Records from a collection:
═══
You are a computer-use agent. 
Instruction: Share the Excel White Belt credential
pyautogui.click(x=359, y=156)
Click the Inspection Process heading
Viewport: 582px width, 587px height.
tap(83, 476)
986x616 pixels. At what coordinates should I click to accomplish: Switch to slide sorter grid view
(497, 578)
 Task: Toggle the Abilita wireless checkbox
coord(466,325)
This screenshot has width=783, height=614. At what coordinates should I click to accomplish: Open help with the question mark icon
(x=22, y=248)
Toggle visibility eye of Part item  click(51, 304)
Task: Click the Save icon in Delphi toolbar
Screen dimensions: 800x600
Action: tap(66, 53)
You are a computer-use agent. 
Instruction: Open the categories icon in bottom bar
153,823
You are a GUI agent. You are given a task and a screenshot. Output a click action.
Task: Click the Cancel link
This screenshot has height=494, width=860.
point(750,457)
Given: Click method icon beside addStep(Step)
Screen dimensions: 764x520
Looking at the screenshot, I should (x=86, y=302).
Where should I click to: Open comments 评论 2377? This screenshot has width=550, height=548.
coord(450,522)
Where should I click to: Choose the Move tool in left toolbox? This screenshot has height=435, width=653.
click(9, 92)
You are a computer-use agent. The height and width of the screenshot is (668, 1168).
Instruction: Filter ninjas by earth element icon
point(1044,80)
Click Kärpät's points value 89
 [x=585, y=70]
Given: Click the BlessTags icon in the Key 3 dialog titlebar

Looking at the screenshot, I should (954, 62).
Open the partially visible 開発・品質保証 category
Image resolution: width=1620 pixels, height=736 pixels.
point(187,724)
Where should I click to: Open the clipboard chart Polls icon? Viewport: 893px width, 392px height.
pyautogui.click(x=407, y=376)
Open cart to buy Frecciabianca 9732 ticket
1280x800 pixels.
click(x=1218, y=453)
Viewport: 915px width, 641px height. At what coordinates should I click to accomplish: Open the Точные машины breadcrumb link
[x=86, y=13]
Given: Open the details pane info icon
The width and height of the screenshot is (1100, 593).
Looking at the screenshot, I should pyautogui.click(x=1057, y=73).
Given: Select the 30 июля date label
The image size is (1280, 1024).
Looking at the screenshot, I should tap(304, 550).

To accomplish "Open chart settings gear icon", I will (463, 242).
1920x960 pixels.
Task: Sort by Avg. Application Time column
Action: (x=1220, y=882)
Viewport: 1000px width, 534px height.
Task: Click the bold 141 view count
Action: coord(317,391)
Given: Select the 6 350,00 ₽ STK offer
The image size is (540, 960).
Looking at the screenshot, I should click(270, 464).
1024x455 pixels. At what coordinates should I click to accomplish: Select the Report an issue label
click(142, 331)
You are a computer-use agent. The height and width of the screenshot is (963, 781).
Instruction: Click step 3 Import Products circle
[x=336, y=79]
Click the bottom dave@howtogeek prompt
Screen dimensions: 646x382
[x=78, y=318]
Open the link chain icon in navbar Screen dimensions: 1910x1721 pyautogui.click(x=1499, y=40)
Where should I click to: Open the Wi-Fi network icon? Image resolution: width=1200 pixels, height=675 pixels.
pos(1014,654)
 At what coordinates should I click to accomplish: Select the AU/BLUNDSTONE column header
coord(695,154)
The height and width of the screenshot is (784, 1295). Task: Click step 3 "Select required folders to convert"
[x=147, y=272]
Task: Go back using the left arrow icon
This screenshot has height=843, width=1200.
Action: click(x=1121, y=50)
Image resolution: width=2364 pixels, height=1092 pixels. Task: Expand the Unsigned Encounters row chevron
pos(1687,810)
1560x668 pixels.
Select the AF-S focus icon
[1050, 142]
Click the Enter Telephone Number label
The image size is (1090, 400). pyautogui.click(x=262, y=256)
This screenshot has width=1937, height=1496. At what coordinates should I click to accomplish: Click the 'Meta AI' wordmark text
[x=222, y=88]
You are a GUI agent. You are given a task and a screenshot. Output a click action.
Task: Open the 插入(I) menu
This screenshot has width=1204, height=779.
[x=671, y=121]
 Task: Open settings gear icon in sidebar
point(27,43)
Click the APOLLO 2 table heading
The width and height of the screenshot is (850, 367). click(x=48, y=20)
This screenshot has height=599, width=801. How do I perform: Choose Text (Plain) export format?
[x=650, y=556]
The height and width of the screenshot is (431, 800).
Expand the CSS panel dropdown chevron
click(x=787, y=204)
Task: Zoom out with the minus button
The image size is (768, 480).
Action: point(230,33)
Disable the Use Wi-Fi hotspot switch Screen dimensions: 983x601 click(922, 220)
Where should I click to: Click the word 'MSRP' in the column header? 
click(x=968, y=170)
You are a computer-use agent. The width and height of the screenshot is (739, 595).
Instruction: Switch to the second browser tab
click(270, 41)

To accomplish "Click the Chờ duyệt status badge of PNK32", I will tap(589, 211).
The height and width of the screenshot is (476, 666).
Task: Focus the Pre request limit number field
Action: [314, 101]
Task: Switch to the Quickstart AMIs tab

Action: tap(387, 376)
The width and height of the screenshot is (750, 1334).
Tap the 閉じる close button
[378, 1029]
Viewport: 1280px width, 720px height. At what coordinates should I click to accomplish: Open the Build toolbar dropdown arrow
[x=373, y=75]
═══
Note each line above that contains "agent" and copy it out.

* Solution
You are a computer-use agent. 
You are a computer-use agent. 
You are a GUI agent. You are given a task and a screenshot. Output a click action.
You are a computer-use agent. The height and width of the screenshot is (668, 1168).
You are a computer-use agent. The height and width of the screenshot is (963, 781).
You are a GUI agent. You are given a task and a screenshot. Output a click action.
You are a computer-use agent. The width and height of the screenshot is (739, 595).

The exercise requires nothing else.